As the most important meal of the day, the quality of your breakfast can really make or break your potential productivity for the rest of the day. But after getting swept up in the morning rush, grabbing a quick fast-food breakfast is sometimes the best choice you have. Although finding a nutritious meal from the drive-thru can be challenging—after all, many fast-food breakfasts are loaded with empty calories and added sugars—it’s not impossible.
In fact, many restaurant chains have made a conscientious effort to include healthier alternatives to their usual fried or sugar-laden fare, so it’s easier than ever to find some healthy fast-food breakfasts that offer a decent balance of protein, fiber, and quality carbohydrates. But perhaps the biggest obstacle for today’s consumer is recognizing which fast-food menu items are genuinely good for you, and which ones are health food imposters.

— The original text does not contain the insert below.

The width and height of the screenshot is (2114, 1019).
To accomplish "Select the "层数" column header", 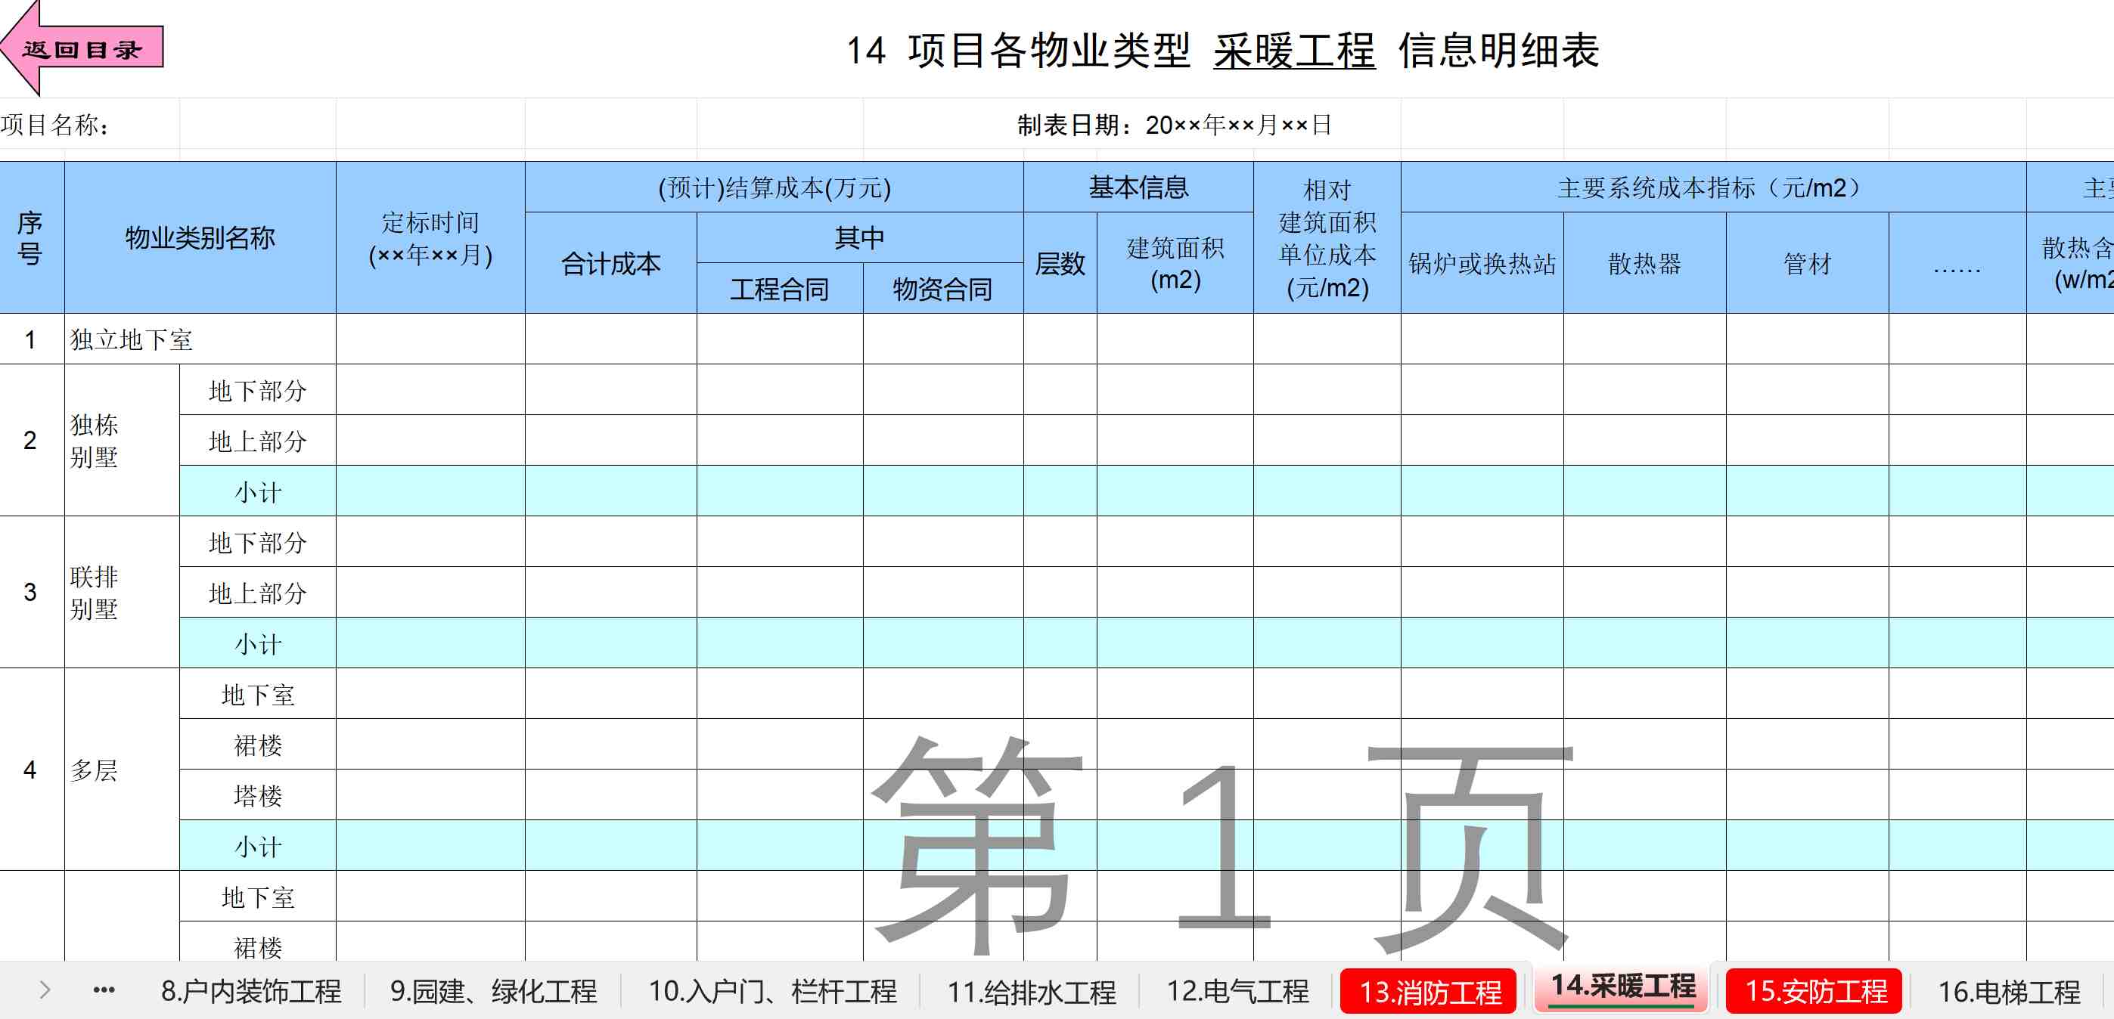I will (1060, 264).

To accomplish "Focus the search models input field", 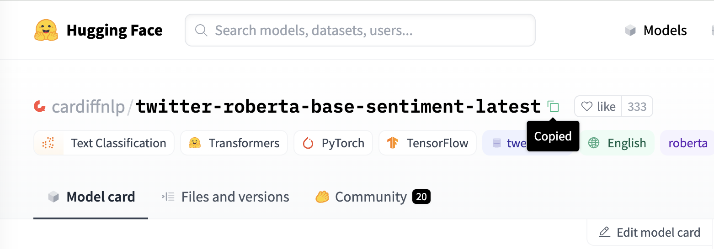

Unfortunately, some of these “healthy” breakfast orders are just masquerading as healthy when they can contain more sugar than a 12-ounce can of Coke!
To put this in perspective, one 12-ounce can of original Coca-Cola contains about 39 grams of sugar, which equals close to 10 teaspoons of this sweetening substance. This comprises nearly 80% of the recommended limit for how much added sugar you should consume in a single day. While this figure is shocking in and of itself, imagine having a light fast-food breakfast that you believe to be nutritious and think is doing your body good, only to discover that it contains even more sugar than this indulgent beverage. As prolific singer/songwriter Alanis Morisette once said, “Isn’t it ironic—don’t you think? A little too ironic.”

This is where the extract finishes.